Not the article I was expecting, but good from here until the switch to the second argument.
— 4 —
Title: The Limits of Consent
Source: The Public Discourse
The value of consent lies not in the ability to make our own decisions, but in making the right decisions.
Sounds a lot like the difference between license and freedom, now that I think about it. The broader culture demands the former; the Truth lies in the latter.
— 5 —
Title: Teaching Men to Be Emotionally Honest
Source: The New York Times
As Dr. Kimmel masterfully deflected an outpouring of protests, the atmosphere grew palpably tense. A young man wearing fraternity letters stood up. “What you don’t get right is that girls are into hooking up as much as we are; they come on to us, too,” he said. Dr. Kimmel shook his head, which left the student clearly rattled.
His voice quavering, the young man stammered something unexpected from a frat brother, about how women can be as insensitive and hurtful as guys. He sounded like a victim himself. But afterward, when I asked him if he had reached out to any of his guy friends for advice or solace, he stared at me, incredulous, his irises two small blue islands amid a sea of sclera. “Nah, I’ve got this,” he said.
— 6 —
Title: Why the Rich Don’t Give to Charity
Source: The Atlantic
If you scanned the press releases, or drove past the many university buildings, symphony halls, institutes, and stadiums named for their benefactors, or for that matter read the histories of grand giving by the Rockefellers, Carnegies, Stanfords, and Dukes, you would be forgiven for thinking that the story of charity in this country is a story of epic generosity on the part of the American rich.
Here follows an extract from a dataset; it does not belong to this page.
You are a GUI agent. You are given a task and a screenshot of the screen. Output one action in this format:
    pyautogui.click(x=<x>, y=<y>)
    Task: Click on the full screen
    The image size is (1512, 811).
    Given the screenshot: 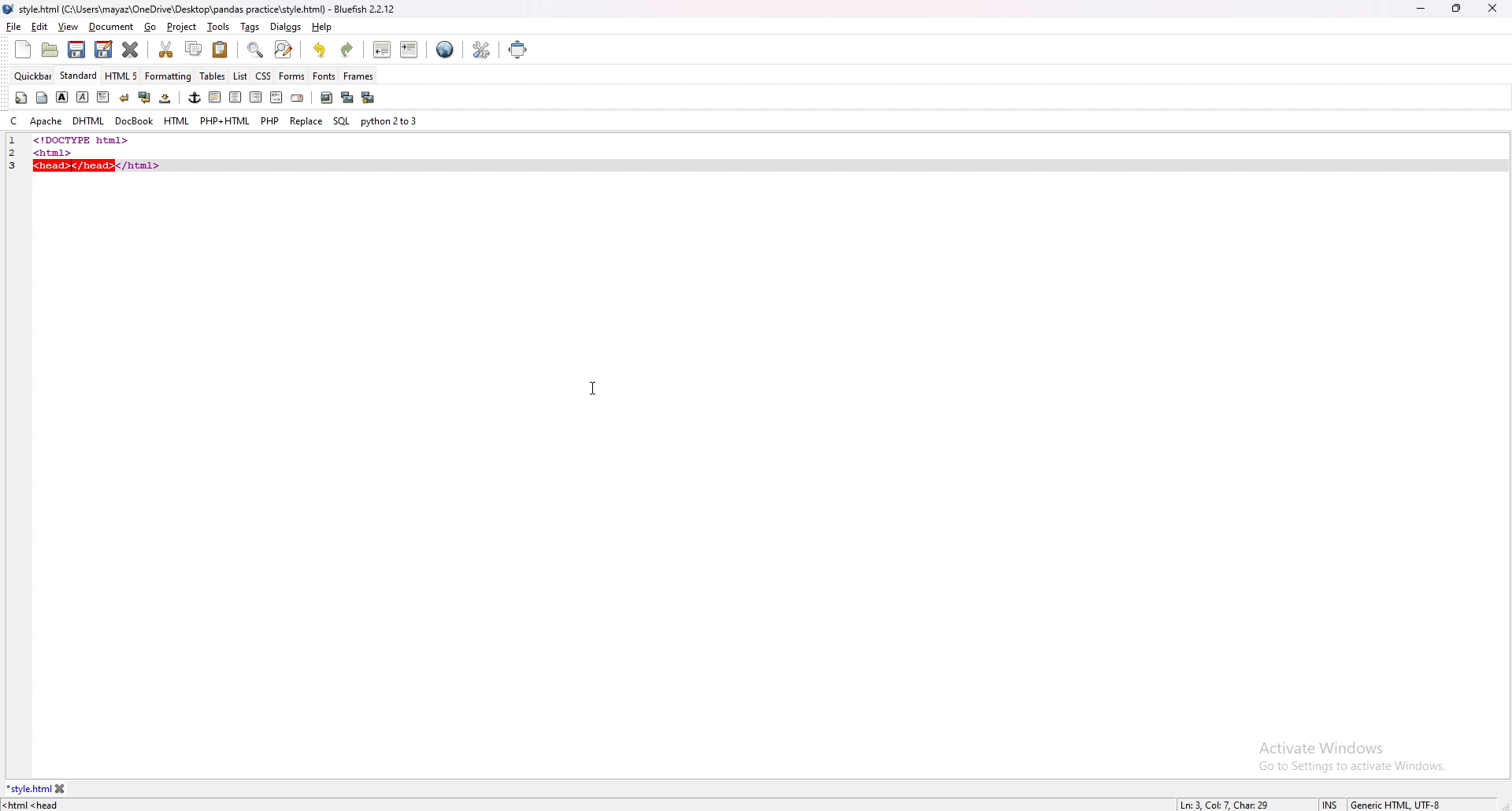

It is not. One of the most surprising, and perhaps confounding, facts of charity in America is that the people who can least afford to give are the ones who donate the greatest percentage of their income. In 2011, the wealthiest Americans—those with earnings in the top 20 percent—contributed on average 1.3 percent of their income to charity. By comparison, Americans at the base of the income pyramid—those in the bottom 20 percent—donated 3.2 percent of their income.
I think about this whenever I consider parish stewardship. I have a plan for myself, but the reality is that the bystander effect (“someone else will help”) is strong.
— 7 —
Title: How to Beat Loneliness
Source: TED
If you feel socially disconnected, go through your phone and email address books, and your social media contacts, and make a list of people you haven’t seen or spoken to for a while. If you feel emotionally disconnected, make a list of five people you’ve been close to in the past. Reach out to them and suggest getting together and catching up. Yes, it will feel scary to do so, and yes, you will worry about it being awkward or uncomfortable. That is why it is also important to….
Don’t just wallow or complain. Do something about it!